## RECORDS FOR THIS EXERCISE
+===+

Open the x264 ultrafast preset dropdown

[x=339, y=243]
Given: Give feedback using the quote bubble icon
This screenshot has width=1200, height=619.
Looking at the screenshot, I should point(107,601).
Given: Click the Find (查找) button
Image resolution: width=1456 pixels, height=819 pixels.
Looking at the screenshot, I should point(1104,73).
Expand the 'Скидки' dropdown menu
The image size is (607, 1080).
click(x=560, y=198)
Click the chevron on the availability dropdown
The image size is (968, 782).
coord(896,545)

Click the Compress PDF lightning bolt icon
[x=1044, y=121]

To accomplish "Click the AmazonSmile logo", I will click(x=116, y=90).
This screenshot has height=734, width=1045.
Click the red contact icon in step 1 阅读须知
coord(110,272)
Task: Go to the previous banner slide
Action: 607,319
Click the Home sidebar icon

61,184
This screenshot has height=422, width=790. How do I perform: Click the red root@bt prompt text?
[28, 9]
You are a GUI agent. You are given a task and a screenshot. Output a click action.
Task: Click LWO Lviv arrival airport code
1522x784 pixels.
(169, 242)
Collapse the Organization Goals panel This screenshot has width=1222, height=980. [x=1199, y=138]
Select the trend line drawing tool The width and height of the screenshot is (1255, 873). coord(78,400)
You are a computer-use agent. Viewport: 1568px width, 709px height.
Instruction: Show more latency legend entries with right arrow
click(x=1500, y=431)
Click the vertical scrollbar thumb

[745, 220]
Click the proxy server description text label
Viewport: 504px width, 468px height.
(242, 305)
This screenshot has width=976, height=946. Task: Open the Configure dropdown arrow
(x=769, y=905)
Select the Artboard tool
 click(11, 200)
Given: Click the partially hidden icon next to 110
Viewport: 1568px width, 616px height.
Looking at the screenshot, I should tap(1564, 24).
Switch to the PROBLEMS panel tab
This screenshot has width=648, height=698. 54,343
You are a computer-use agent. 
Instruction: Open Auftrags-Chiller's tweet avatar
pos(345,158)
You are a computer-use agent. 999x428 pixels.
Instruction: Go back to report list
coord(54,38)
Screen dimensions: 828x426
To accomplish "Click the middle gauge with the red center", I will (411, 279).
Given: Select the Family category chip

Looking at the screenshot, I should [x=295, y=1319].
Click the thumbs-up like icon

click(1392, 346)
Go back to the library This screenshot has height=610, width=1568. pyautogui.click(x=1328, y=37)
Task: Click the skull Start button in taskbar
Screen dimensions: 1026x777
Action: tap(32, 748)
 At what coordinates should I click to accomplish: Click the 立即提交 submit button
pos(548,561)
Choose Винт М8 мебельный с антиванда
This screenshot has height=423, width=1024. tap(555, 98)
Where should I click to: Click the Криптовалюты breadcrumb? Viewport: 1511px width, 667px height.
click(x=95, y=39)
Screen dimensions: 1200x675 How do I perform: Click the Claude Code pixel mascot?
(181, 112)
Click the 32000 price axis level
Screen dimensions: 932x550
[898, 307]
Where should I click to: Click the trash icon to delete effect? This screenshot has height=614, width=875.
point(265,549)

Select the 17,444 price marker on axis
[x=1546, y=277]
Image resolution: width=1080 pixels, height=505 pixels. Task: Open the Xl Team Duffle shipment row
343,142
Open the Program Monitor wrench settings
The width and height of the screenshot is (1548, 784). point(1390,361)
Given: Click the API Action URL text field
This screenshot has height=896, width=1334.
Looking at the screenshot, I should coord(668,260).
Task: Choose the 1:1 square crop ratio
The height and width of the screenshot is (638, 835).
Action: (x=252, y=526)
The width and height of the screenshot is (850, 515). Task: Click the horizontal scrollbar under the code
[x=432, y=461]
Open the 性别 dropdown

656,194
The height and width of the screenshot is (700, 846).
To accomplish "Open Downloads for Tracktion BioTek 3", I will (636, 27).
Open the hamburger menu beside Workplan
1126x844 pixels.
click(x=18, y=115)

+===+

Rewrite the lines above in full, beginning at the line that has "The height and width of the screenshot is (700, 846)." and stopping after the last line. Multiply every coordinate in the answers by 0.25 and round each result to a whole number, rounding halves up.

## FINAL ANSWER
The height and width of the screenshot is (700, 846).
To accomplish "Open Downloads for Tracktion BioTek 3", I will (159, 7).
Open the hamburger menu beside Workplan
1126x844 pixels.
click(x=5, y=29)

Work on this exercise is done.